DEFORESTACION




Opinión / Una obra nefasta y los daños por la deforestación - Edición Impresa






Una obra nefasta y los daños por la deforestación






Hace unos 110 años, vinieron a instalar la fábrica de tanino en Villa Guillermina, al norte de la provincia de Santa Fe, límite con el Chaco. El arroyo Los Amores (Nataly Pingüe) sólo tenía un cauce de 4 metros, ahora supera los 40 metros. Esto es consecuencia de la deforestación, primero del quebracho y luego la eliminación total del bosque nativo. Antes el bosque nativo, que era una esponja, absorbía el 80 % del agua pluvial... Ahora sólo absorbe el 20 % (esto motivado por la deforestación) y el resto se escurre, provocando anegamientos.


Hace 25 años, los equipos hacían tres viajes diarios con leña mezcla. Ahora sólo pueden hacer un viaje. Se deforestó tanto más de 40 km a la redonda. Siempre existió un movimiento pendular climático, 10 diez años de sequía y 20 años de humedad, incluidas las inundaciones.


El año pasado, terminamos el período de sequía y comenzamos el período húmedo, con mucha intensidad porque continúa la deforestación...
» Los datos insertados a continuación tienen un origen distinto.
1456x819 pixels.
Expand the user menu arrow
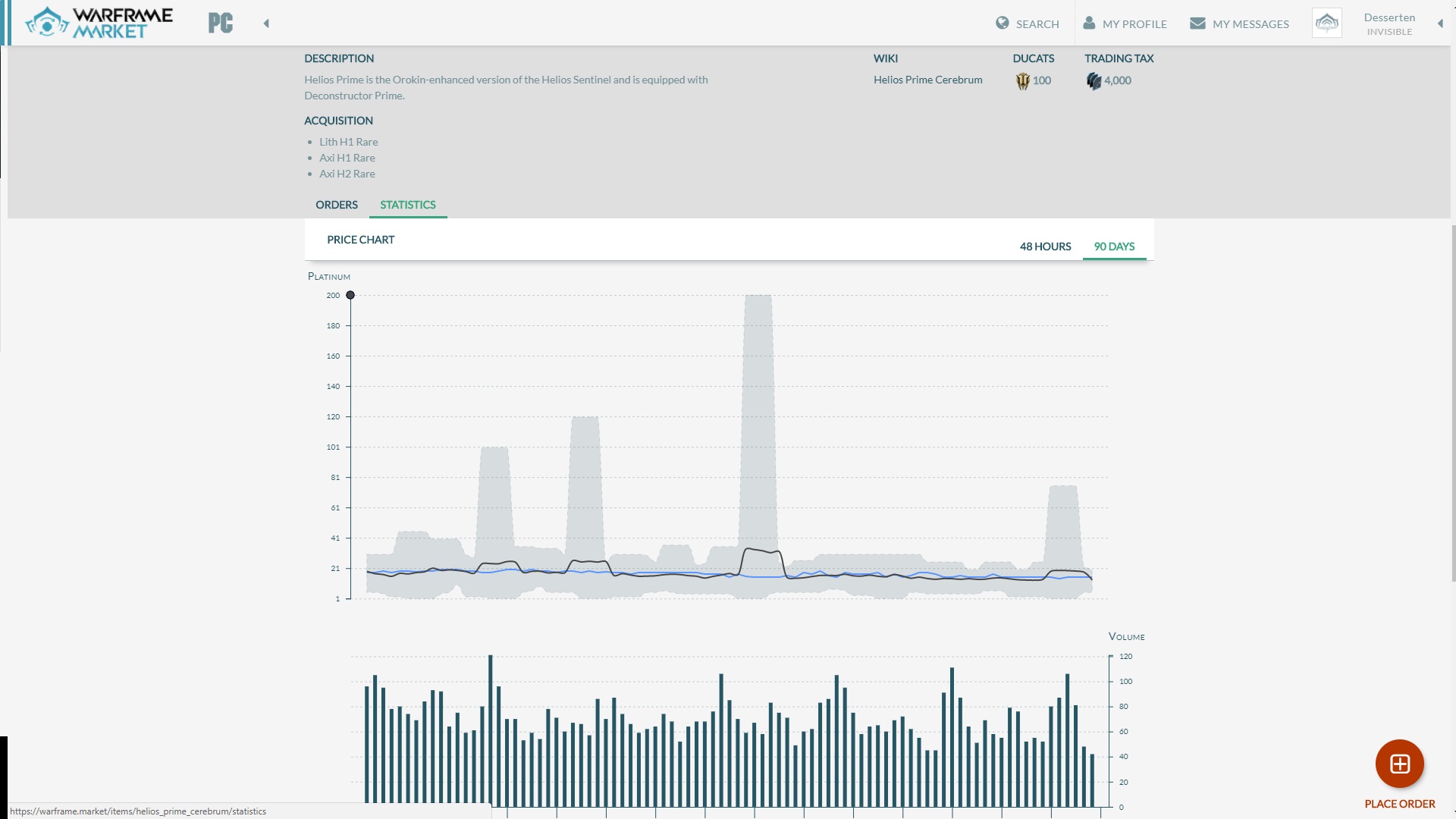click(1440, 24)
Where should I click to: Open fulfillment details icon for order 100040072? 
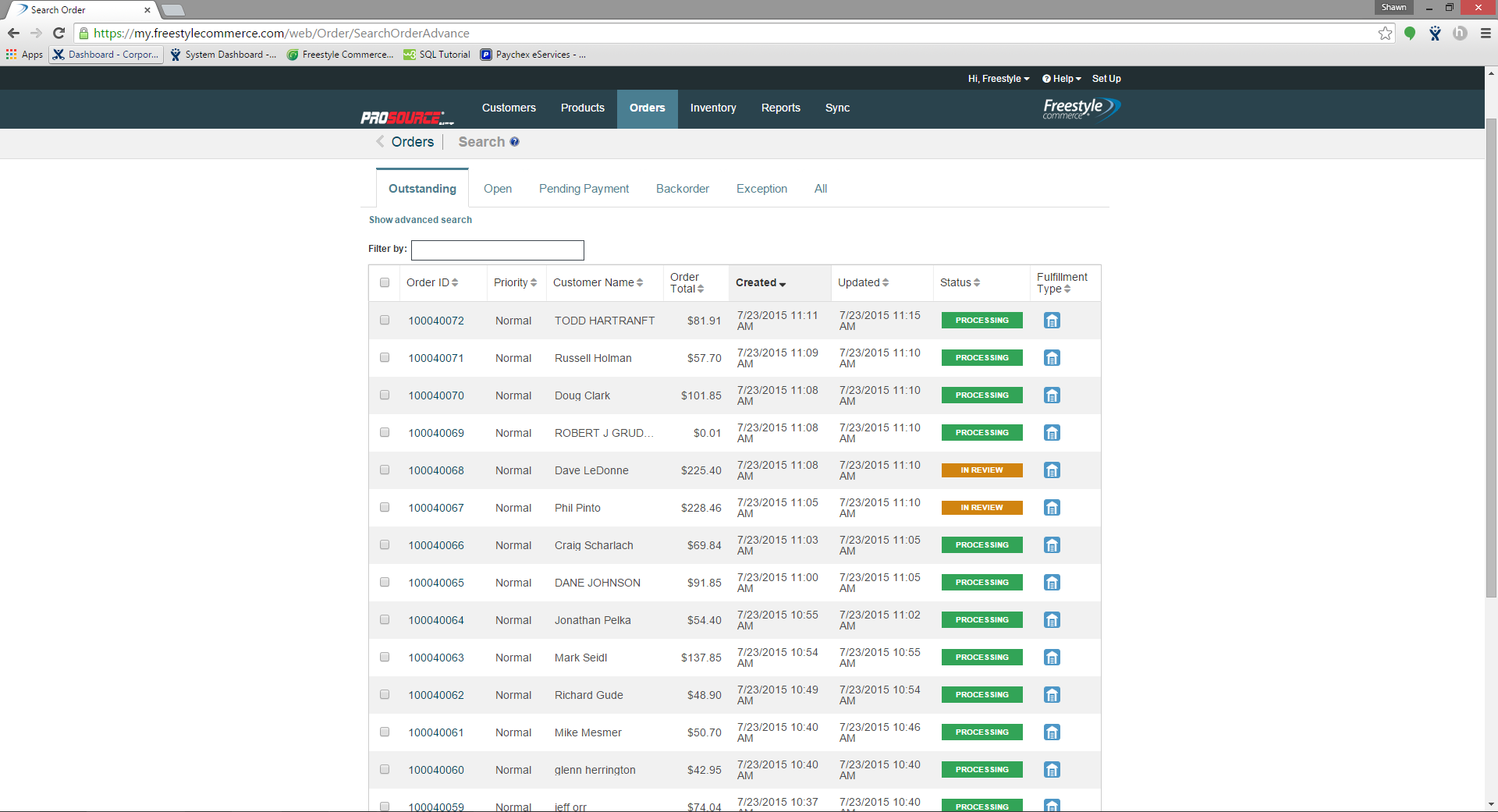[1051, 320]
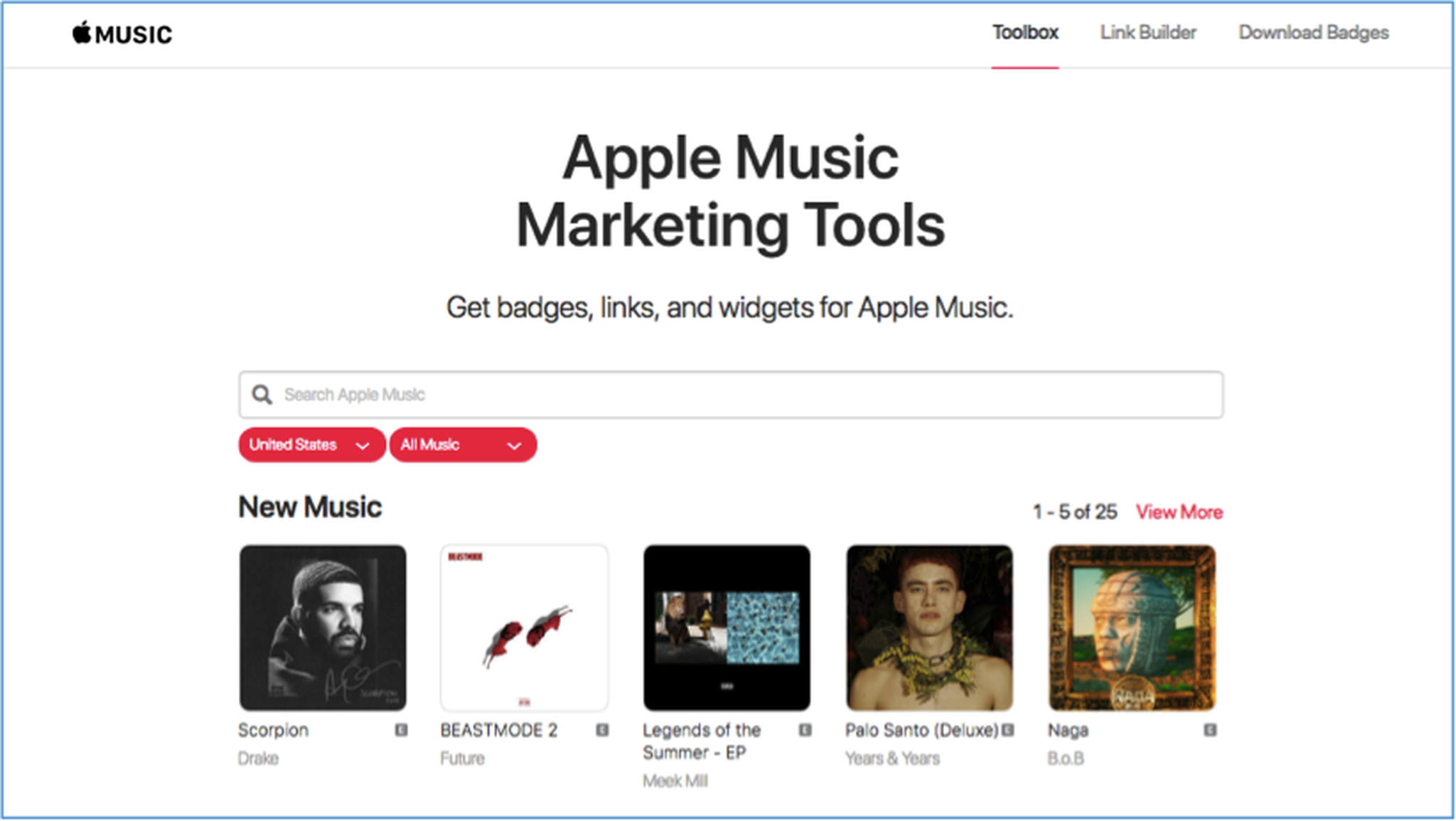Click the explicit badge beside Legends of the Summer
The image size is (1456, 821).
(x=804, y=729)
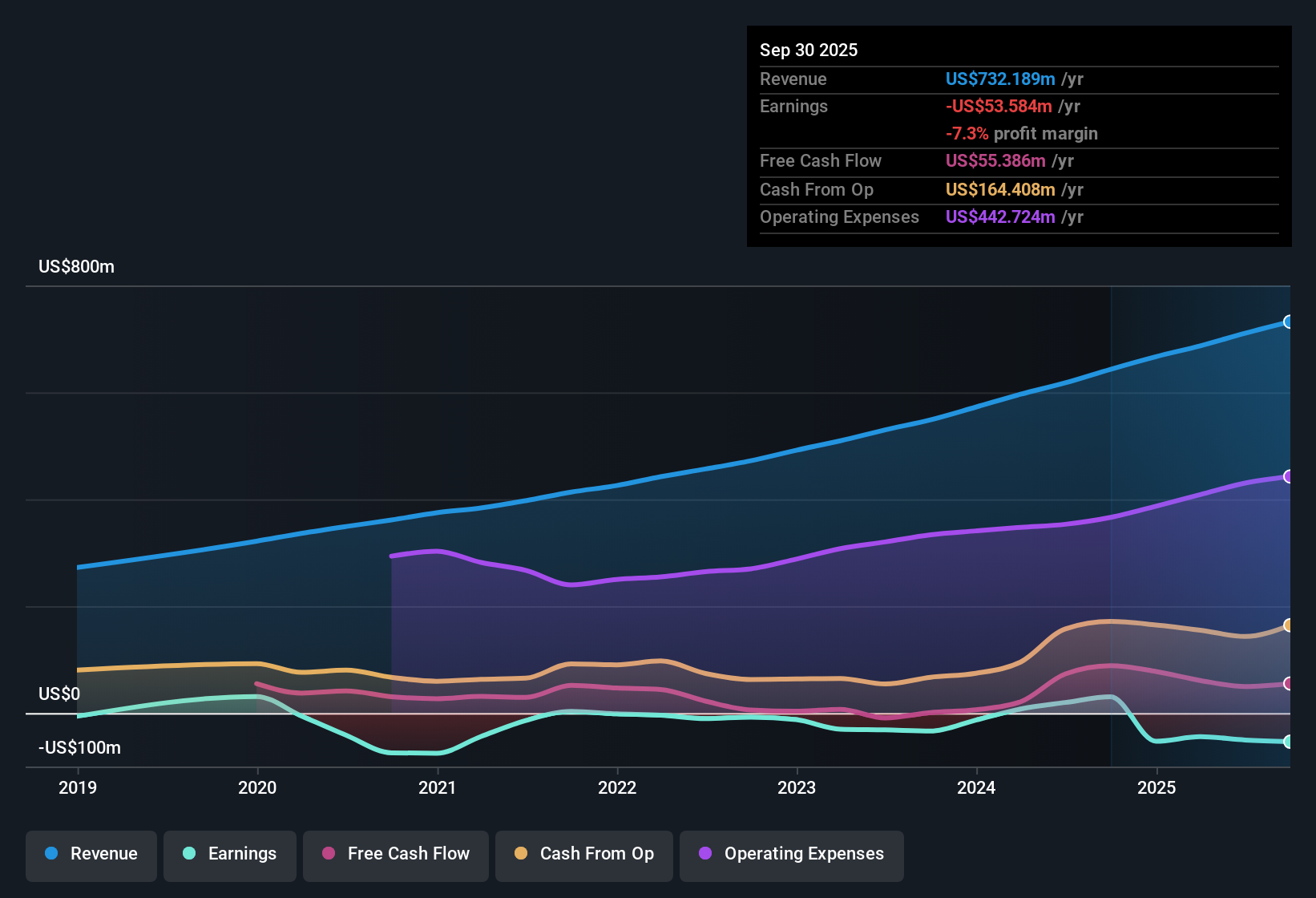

Recién a fines de 2014, se empezó a aplicar la Ley Nacional de Cuidar el Bosque Nativo. Tarde, pero al fin comenzó a tener vigencia. También para escurrir el agua pluvial se hicieron los Bajos Submeridionales, línea Paraná. Eso hizo bajar más rápido las aguas del Chaco a Santa Fe. Es una nefasta obra de canalización inconclusa. Santa Fe no la terminó y la plata se fue a Buenos Aires, por las inundaciones de allá.


El Tramo I fue para calmar a los habitantes de Villa Guillermina, porque sólo evacua 30 m3/s, mientras que el arroyo Los Amores evacua 800 m3/s, una verdadera vergüenza. Nadie se hace responsable de esa nefasta obra.